Once upon a time, there was a LOTR message board group. In this group, in the beggining, everyone was happy, and off-topic. Not one person was a non Quenya-Cola drinker. Everyone was happy, not very many mods were around, and we talked mainly about characters, what they would or wouldn't do, etc. Then, out of nowhere, a "Vigilante Moderator Man" appeared.  We were then only allowed to talk about Personal stuff, and we didn't have PM accounts, so that was bad. Then another person turned into a mod, and we weren't allowed to talk about drinking Quenya-Cola, and alot mods came. The mods let us be, yet out of the midst of us, another renegade person appeared. Now, it has turned from a diplomacy to a dictatorship, as some people would put it, and people are leaving, going elsewhere to talk freely. Now, the boards are abandoned, a sad sight, the messages left to waste. Yet out of the rain, from behind the clouds the sun shines through. There could be a happy ending to this story. Yet that will never be, for now, even the mods have left. Left something that used to be so beautiful, so happy, so cheerful, to ruin. Everyone used to be dancing, singing, and drinking Quenya-Cola. I can still see the shadows of them, dancing merrily around the table, laughing. Yet then, reality comes back, and I am staring at the ruined message boards. Everyone has left, and happiness turned to sorrow, like Spring turned to Winter, or leaves turned from green to brown. No one shall lurk there anymore.

The moral? Let the mods do their job, and you do yours. 
This is not a story meant to degrade mods, or anybody else.


----------



## Eledhwen (Mar 6, 2003)

I've read boards that are under-moderated, and the posts ended up as slanging matches and worse. 

I haven't seen the over-moderated board you are on about; but it was up to the website owner ultimately to police the policemen, so to speak. Certain threads, eg: Roleplays and guilds, need their own rules.
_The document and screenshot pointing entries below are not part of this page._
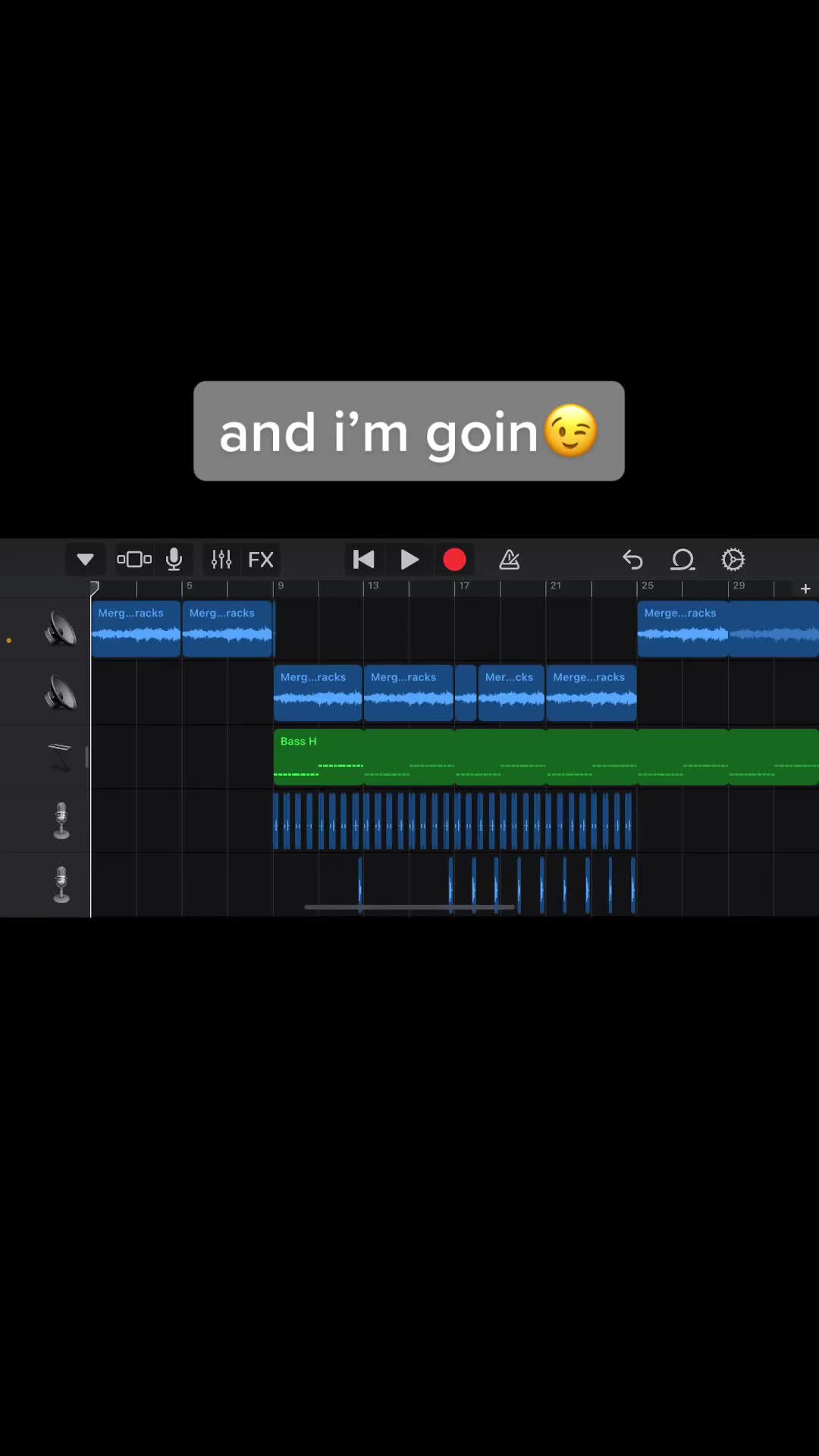This screenshot has height=1456, width=819.
Task: Toggle the metronome on or off
Action: point(510,560)
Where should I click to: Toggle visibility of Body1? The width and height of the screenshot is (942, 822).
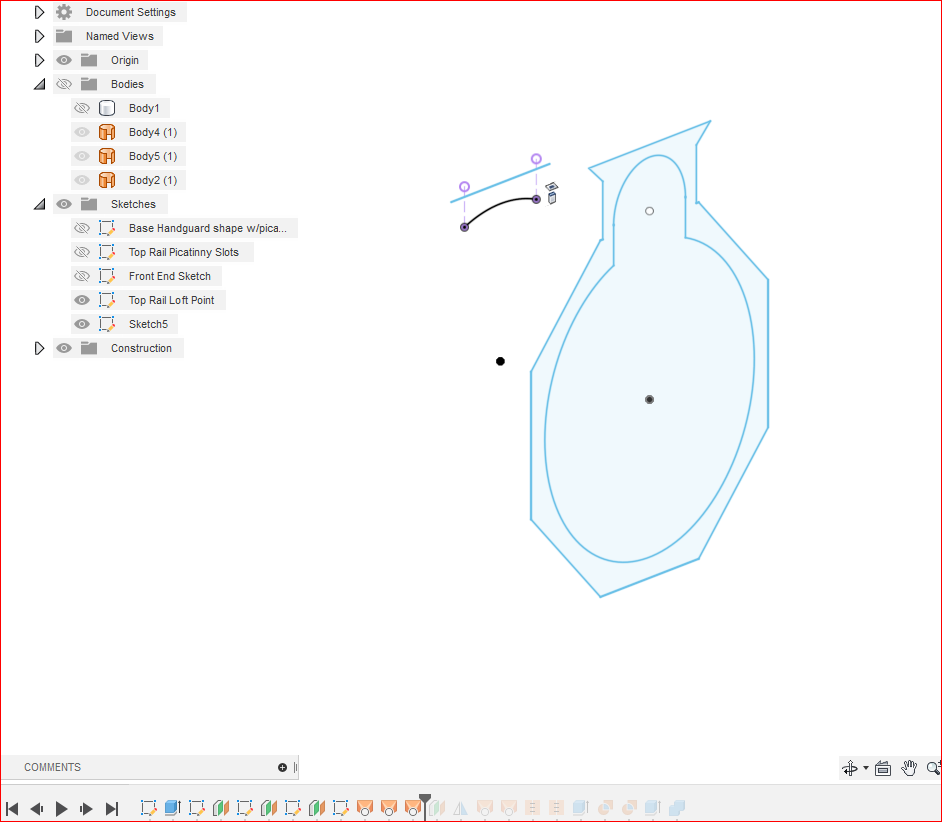81,107
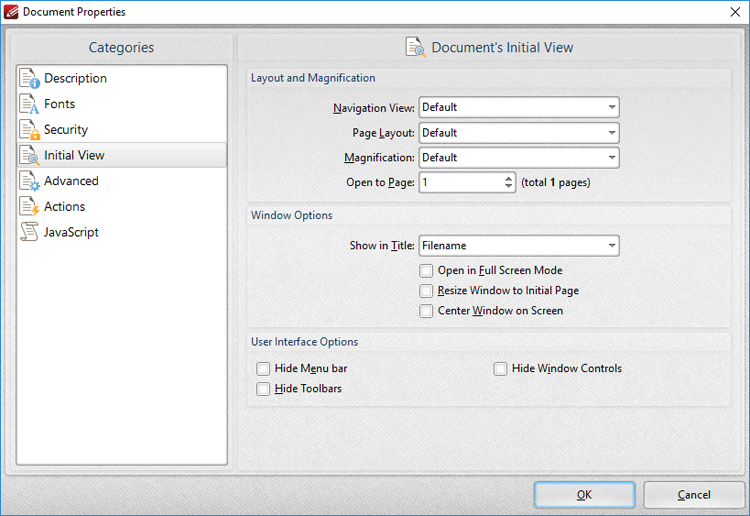The width and height of the screenshot is (750, 516).
Task: Click the Security padlock document icon
Action: pos(30,130)

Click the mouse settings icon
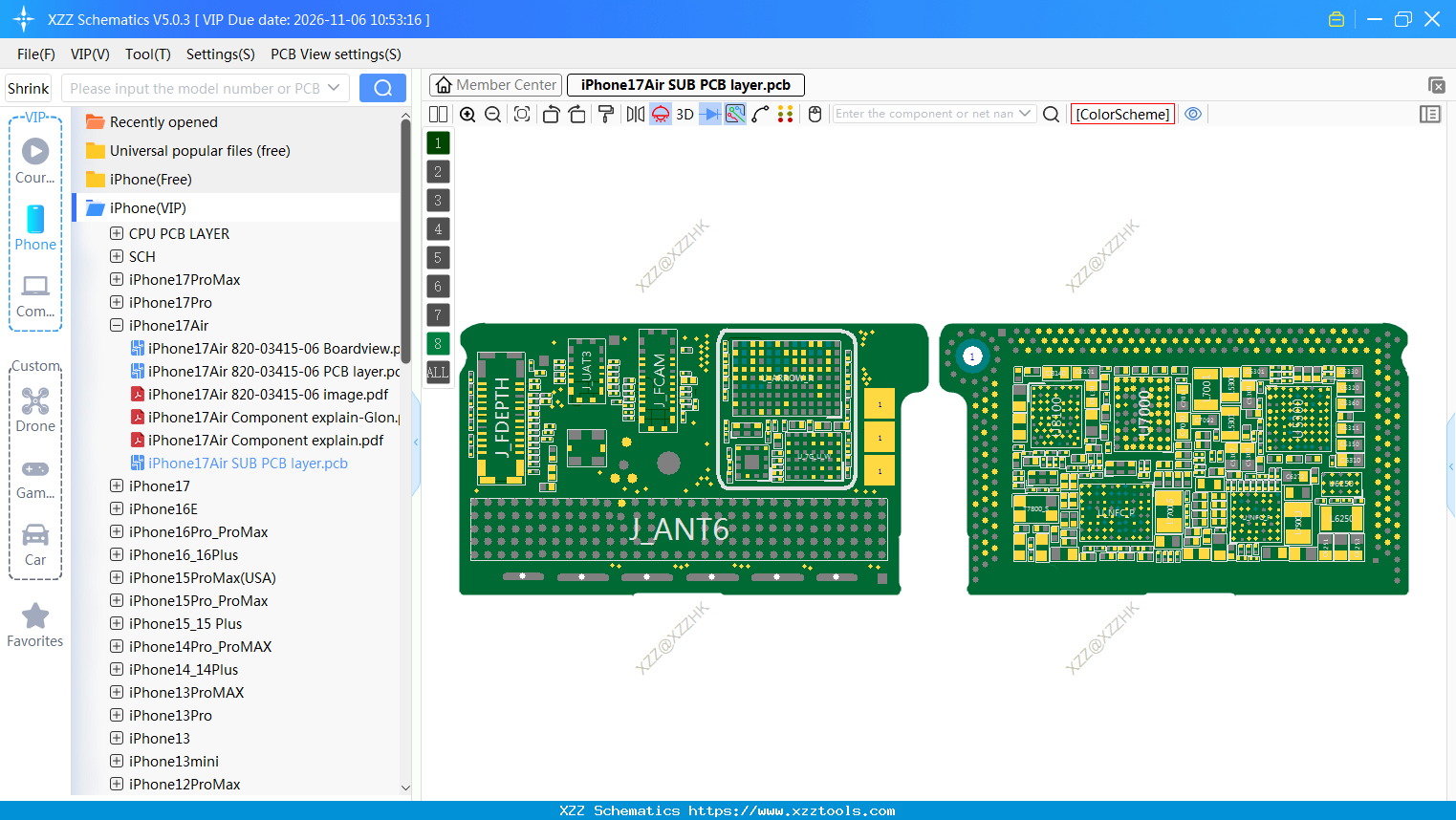(815, 115)
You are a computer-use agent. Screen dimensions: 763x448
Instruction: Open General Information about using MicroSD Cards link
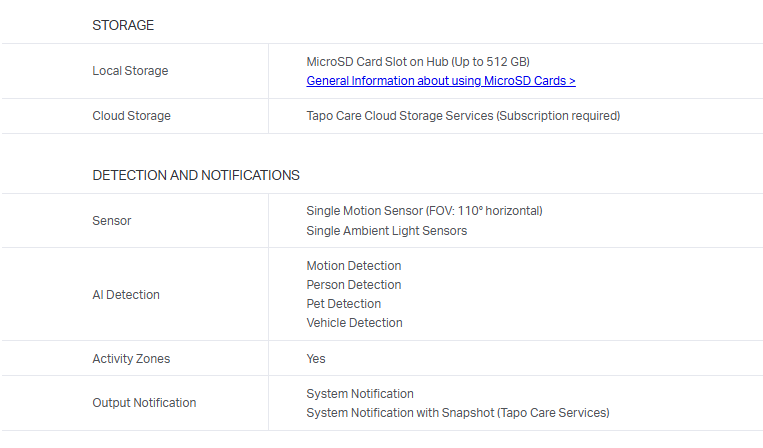[x=440, y=81]
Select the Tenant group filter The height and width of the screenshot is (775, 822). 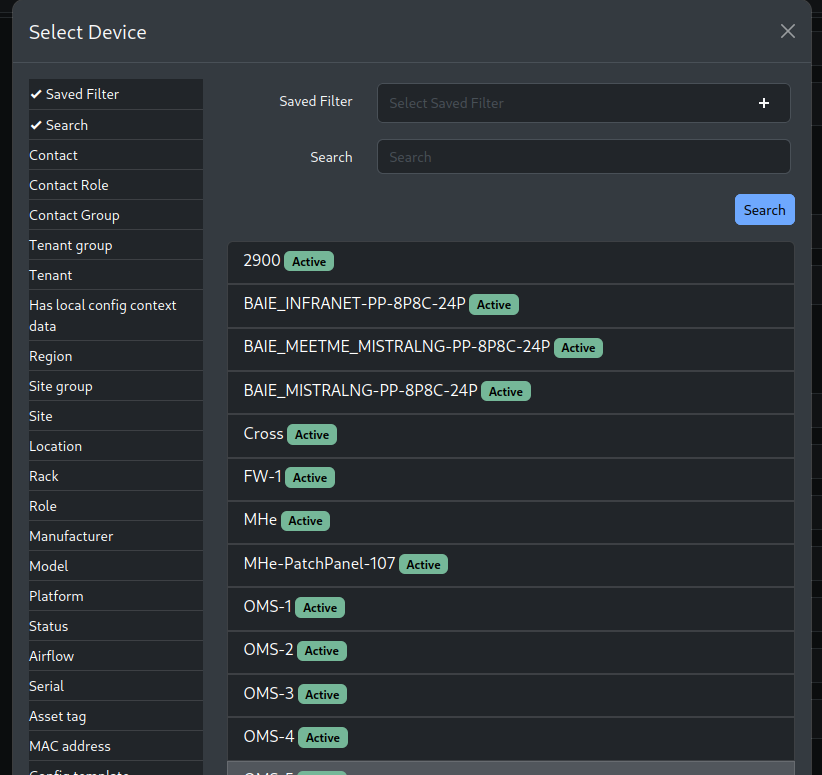(71, 245)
However, if the owner was allowing anyone and everyone to make up rules for the whole board and enforce them, then no wonder it ended up a ghost board. 

Fortunately, you're on the Tolkien Forum now, and I haven't found anywhere else this large that is so well moderated, though this thread does not belong in the Guild of Artists!


----------



## Ancalagon (Mar 6, 2003)

Quenya-Cola doesn't have an anti-depressant in it, does it?


----------



## HLGStrider (Mar 28, 2003)

It probably contains nicotine 

It probably depends on what type of board it is. . .I can imagine an over moderation. . . that sounds like an oxymoron. . .I think it has happened on here once or twice, but so rarely that it can be overlooked or ignored or considered nonexistant. . .I'm normally a "well behaved" member so the mods and I don't cross often, and I've always found them willing to listen to my complaints/ideas/suggestions, which I give all too readily.

I'm sorry about your board. It sounds like it went crazy there. 

I know if I was a mod I wouldn't have the heart to do more than edit cussing. . .I'm too soft. Naturally lenient. . .which is why I'll never be a mod. . .among other reasons.


----------



## elfgirl (Mar 28, 2003)

I won't even edit out cuss words! Well, unless I am posting. I think I have no right to cuss on someone else's website when they don' t want me to. Yeah, the board is... hopeless. The Quenya-Cola, by the way, is an elvish version of Coca-Cola.


----------